At budget hearings last year, Waguespack said, it was frustrating to hear Streets and Sanitation representatives say they were “working on” the backlog without creating a plan for how to deal with it. It “sounds like they still don’t” have a plan, Waguespack said.
But Streets and Sanitation said it’s been working to address the backlog. It delivered 5,000 carts in June, and crews will start delivering carts on Saturdays after the Fourth of July to get rid of the backlog, a spokeswoman said. The department is also refurbishing carts to give to residents.
The black garbage carts are provided for free by the city to homes and small apartment buildings, and they’re designed to combat pests like rats in city alleys.
“Requests from residents are a top priority for [Streets and Sanitation], and we are working to quickly and efficiently address the black garbage cart backlog within coming weeks,” according to Streets and Sanitation. “Black carts are critical to keeping alleys clean and safe, and we will continue working to ensure all residents have the resources they need.”
Though Streets and Sanitation delivered more than 21,000 carts in the first half of 2018, a 33 percent increase from the same period last year, the backlog has continued due to requests for new cans from residents.
Chicagoans can ask for carts if their cart has been stolen, damaged or if they need more cans to contain their trash. Requests are fulfilled on a first come, first served basis.
Allison Beaulieu-Cholke, of Woodlawn, has been waiting for a new cart since April 7. Her family’s garbage cart vanished a few days before then. When she couldn’t find it, she and her husband, Sam Cholke, called 311 to request a new cart. They were told they’d get a cart, Beaulieu-Cholke said, but none showed up.

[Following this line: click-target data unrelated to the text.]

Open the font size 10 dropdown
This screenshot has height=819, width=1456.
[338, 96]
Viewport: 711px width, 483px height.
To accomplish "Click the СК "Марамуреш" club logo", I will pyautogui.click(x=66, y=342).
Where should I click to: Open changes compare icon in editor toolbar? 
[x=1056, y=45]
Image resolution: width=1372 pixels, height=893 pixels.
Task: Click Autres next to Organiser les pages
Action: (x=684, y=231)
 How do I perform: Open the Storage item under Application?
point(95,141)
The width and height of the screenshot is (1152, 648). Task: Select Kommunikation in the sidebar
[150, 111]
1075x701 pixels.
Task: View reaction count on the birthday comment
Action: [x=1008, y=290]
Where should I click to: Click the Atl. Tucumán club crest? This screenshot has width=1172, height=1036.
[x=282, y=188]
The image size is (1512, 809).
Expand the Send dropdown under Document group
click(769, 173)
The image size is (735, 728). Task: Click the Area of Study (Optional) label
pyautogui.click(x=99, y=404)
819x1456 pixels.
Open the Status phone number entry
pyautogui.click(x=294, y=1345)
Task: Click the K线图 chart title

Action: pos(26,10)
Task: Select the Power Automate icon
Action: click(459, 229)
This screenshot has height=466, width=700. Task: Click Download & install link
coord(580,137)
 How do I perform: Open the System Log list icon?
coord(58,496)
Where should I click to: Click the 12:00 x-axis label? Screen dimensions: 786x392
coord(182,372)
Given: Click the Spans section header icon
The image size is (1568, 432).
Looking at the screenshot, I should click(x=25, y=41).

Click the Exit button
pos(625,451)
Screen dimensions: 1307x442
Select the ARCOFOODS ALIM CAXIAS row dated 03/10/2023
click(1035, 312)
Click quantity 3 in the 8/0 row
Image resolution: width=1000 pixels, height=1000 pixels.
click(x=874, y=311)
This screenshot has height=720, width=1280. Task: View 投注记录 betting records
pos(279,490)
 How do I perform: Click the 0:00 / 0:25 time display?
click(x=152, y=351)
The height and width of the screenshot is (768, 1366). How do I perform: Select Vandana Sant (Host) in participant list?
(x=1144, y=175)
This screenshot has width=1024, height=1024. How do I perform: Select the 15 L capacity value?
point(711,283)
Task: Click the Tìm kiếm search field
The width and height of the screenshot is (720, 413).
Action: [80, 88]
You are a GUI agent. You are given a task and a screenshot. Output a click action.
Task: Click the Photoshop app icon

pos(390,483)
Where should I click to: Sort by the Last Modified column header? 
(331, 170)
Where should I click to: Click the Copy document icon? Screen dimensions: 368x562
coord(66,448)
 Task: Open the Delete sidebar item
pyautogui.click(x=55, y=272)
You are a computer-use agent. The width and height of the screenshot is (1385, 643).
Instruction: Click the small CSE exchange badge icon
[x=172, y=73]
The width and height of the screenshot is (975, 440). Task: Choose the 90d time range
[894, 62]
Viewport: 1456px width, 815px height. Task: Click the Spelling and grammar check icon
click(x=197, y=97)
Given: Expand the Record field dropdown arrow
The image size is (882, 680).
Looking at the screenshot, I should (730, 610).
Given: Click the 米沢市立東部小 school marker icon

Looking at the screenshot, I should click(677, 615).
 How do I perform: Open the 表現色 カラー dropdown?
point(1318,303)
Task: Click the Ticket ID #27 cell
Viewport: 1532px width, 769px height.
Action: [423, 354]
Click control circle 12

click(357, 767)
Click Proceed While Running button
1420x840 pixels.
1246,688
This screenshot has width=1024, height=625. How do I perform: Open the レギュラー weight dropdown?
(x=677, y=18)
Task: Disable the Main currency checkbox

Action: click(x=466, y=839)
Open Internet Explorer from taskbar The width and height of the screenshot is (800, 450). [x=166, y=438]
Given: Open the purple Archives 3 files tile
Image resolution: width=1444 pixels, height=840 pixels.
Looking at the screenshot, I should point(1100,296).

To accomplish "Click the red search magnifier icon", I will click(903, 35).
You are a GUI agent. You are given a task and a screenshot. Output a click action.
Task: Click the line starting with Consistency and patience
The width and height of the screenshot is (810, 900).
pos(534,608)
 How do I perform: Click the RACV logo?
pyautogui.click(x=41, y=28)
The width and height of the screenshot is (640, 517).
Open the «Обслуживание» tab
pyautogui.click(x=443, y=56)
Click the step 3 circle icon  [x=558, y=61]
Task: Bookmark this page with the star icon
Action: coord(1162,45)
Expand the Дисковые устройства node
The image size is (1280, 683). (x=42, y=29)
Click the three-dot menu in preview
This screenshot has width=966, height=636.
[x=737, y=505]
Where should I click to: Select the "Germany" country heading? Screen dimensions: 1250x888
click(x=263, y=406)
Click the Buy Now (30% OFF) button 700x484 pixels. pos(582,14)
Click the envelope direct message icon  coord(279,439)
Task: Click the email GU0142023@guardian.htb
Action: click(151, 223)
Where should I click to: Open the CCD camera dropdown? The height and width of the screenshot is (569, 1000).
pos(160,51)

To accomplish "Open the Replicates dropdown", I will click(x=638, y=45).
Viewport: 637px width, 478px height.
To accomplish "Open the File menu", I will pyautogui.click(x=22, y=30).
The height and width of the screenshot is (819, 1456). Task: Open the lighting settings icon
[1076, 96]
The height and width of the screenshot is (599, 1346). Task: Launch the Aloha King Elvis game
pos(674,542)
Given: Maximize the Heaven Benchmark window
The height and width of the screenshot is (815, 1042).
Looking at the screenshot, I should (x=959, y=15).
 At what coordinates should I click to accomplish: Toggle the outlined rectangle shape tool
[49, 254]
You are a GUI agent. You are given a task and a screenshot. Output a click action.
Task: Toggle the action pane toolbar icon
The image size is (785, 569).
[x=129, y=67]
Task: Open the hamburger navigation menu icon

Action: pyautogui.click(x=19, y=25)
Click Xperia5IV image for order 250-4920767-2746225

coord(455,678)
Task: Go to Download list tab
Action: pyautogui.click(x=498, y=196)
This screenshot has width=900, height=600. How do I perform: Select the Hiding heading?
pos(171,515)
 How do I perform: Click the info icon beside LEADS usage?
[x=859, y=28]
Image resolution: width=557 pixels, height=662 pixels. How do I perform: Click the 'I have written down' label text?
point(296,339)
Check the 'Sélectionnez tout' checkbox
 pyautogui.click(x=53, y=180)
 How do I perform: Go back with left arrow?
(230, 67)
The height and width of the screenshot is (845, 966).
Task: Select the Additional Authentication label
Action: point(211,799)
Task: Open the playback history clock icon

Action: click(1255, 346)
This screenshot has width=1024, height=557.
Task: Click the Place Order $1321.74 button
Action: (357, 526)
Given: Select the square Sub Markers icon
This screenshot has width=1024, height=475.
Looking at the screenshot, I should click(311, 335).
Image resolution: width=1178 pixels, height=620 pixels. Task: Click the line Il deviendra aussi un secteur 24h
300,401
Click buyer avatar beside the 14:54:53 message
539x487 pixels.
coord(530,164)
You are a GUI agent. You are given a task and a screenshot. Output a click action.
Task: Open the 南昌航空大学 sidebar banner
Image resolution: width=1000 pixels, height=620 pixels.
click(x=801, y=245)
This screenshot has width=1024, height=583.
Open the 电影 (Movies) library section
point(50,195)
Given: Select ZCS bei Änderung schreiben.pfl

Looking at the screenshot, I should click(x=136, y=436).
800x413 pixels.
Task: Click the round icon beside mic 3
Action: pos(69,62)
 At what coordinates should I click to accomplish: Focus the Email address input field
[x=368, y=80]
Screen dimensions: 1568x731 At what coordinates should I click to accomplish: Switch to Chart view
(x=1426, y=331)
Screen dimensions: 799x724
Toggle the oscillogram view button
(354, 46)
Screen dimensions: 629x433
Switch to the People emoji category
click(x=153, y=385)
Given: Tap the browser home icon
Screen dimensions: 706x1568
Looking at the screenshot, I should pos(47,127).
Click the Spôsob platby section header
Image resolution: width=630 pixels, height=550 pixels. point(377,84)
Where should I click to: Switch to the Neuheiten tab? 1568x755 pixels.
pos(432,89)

They called 311 again on April 24 when they still had no can, Beaulieu-Cholke said, and a day later they asked the alderman’s office for help. They were promised a temporary can, but that never arrived, Beaulieu-Cholke said.
They tried 311 and the alderman’s office again on May 23, but they were told there were no carts left to give the family, Beaulieu-Cholke said.
In the meantime, the family asked a neighbor if they could use the neighbor’s can. But that feels “kind of rude,” Beaulieu-Cholke said, especially because they have to use the neighbor’s garbage can for waste from their dog and baby.
Residents should expect their requests to be filled in about eight weeks, according to Streets and Sanitation. Requests for a new cart can be submitted by calling 311, which keeps a log of requests online. The garbage carts are free for single-family homes and apartments with up to four units.
Streets and Sanitation collects garbage from more than 600,000 households throughout the city. The city supplies more than 1.5 million garbage carts to homes throughout the city, according to the Streets and Sanitation website.